* start *
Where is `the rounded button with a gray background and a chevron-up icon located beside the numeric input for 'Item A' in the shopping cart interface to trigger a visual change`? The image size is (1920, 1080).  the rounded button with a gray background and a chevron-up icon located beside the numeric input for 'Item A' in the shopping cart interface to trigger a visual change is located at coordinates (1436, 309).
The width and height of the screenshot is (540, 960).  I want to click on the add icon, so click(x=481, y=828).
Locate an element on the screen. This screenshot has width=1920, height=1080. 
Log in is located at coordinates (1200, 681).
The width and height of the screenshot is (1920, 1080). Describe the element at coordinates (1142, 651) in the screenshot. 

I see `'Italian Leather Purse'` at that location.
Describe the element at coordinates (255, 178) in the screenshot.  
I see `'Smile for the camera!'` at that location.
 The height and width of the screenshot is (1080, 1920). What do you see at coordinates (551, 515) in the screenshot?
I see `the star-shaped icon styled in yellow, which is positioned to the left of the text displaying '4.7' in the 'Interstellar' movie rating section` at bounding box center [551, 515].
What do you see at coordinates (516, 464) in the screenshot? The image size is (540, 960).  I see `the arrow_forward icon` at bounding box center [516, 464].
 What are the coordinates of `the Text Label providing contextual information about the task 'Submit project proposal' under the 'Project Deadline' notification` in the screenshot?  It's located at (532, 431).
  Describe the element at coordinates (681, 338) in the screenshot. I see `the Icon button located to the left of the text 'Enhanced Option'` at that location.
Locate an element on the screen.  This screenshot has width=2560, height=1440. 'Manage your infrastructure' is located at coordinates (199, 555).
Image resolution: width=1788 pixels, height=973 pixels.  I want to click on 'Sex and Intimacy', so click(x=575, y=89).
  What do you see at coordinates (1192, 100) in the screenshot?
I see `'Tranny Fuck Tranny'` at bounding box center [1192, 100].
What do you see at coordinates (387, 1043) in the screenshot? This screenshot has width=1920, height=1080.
* end *
◆ PROBLEM DETAILS ◆
Copy the records exactly as they stand, starting at the line containing "The width and height of the screenshot is (1920, 1080)." and ending with the line containing "center [551, 515].".

◆ EXERCISE RESULT ◆
The width and height of the screenshot is (1920, 1080). Describe the element at coordinates (1142, 651) in the screenshot. 

I see `'Italian Leather Purse'` at that location.
Describe the element at coordinates (255, 178) in the screenshot.  
I see `'Smile for the camera!'` at that location.
 The height and width of the screenshot is (1080, 1920). What do you see at coordinates (551, 515) in the screenshot?
I see `the star-shaped icon styled in yellow, which is positioned to the left of the text displaying '4.7' in the 'Interstellar' movie rating section` at bounding box center [551, 515].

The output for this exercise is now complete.